You are a strategist of The ICPC Kingdom. You received an intel that there will be monster attacks on a narrow passageway near the kingdom. The narrow passageway can be represented as a grid with $$$2$$$ rows (numbered from $$$1$$$ to $$$2$$$) and $$$N$$$ columns (numbered from $$$1$$$ to $$$N$$$). Denote $$$(r, c)$$$ as the cell in row $$$r$$$ and column $$$c$$$. A soldier with a power of $$$P_{r, c}$$$ is assigned to protect $$$(r, c)$$$ every single day.

It is known that the passageway is very foggy. Within a day, each column in the passageway has a $$$50\%$$$ chance of being covered in fog. If a column is covered in fog, the two soldiers assigned to that column are not deployed that day. Otherwise, the assigned soldiers will be deployed.

Define a connected area $$$[u, v]$$$ ($$$u \leq v$$$) as a maximal set of consecutive columns from $$$u$$$ to $$$v$$$ (inclusive) such that each column in the set is not covered in fog. The following illustration is an example of connected areas. The grayed cells are cells covered in fog. There are $$$4$$$ connected areas: $$$[1, 2]$$$, $$$[4, 6]$$$, $$$[9, 9]$$$, and $$$[11, 11]$$$.

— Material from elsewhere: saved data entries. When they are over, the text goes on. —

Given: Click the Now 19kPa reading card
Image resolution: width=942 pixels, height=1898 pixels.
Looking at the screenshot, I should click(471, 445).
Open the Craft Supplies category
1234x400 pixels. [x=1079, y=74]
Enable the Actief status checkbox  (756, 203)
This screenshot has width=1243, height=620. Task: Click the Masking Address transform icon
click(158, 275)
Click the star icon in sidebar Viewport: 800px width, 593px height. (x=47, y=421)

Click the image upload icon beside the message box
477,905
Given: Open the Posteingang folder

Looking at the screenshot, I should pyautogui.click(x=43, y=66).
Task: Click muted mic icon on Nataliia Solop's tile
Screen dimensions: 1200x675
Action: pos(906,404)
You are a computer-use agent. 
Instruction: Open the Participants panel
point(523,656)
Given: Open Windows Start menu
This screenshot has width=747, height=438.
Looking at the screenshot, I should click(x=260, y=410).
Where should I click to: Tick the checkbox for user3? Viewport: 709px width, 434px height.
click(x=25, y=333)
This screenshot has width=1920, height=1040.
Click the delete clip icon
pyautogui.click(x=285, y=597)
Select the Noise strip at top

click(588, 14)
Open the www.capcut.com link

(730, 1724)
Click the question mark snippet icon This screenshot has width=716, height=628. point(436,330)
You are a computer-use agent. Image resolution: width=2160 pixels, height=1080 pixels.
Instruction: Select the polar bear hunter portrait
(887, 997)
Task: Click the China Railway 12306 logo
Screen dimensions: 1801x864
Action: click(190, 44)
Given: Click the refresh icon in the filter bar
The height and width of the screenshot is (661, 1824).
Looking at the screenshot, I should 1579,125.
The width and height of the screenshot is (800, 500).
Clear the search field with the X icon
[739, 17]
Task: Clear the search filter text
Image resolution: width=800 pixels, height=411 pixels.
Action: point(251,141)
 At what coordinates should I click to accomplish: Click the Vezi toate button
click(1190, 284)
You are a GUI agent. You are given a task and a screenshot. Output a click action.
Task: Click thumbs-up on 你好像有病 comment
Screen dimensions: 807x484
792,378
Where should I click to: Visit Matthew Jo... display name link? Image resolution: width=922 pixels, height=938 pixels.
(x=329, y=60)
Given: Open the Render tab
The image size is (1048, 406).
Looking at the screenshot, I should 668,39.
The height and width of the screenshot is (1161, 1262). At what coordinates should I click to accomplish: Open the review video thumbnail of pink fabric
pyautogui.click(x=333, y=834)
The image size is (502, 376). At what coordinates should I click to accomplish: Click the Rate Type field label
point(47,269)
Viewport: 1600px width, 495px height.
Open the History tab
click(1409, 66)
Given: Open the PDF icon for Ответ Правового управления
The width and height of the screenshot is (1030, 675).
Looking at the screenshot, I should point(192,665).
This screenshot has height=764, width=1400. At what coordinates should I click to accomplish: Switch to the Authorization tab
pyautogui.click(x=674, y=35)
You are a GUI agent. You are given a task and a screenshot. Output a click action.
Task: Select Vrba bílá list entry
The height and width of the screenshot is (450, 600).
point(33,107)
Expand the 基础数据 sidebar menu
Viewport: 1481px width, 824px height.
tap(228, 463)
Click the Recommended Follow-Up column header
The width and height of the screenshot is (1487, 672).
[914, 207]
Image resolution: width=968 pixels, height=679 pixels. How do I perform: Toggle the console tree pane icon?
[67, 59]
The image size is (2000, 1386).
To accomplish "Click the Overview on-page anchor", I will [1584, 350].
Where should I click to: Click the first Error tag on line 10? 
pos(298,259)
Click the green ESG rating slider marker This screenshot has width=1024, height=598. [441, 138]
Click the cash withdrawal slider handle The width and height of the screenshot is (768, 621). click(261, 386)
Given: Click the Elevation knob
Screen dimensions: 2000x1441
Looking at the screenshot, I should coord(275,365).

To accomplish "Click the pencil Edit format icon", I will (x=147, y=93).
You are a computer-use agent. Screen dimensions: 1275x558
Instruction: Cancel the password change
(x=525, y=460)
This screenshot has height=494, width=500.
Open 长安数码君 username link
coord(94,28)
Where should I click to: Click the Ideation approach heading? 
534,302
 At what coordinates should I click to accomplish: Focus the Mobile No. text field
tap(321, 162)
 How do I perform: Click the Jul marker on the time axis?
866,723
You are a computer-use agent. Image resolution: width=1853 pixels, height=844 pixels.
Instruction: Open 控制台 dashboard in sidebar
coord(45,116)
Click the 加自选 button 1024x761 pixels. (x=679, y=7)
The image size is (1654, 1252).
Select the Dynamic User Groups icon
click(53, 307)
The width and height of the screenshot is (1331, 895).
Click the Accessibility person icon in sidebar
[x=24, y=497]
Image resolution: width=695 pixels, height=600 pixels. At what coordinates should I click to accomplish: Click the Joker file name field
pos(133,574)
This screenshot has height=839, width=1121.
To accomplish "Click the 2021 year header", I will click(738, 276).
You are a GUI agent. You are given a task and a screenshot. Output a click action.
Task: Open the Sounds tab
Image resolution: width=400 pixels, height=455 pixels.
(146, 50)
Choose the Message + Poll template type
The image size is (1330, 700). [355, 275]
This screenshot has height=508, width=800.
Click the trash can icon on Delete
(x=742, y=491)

The strength of a connected area $$$[u, v]$$$ can be calculated as follows. Let $$$m_1$$$ and $$$m_2$$$ be the maximum power of the soldiers in the first and second rows of the connected area, respectively. Formally, $$$m_r = \max (P_{r, u}, P_{r, u + 1}, \dots, P_{r, v})$$$ for $$$r \in \{ 1, 2\}$$$. If $$$m_1 = m_2$$$, then the strength is $$$0$$$. Otherwise, the strength is $$$\min (m_1, m_2)$$$.

The total strength of the deployment is the sum of the strengths for all connected areas. Determine the expected total strength of the deployment on any single day.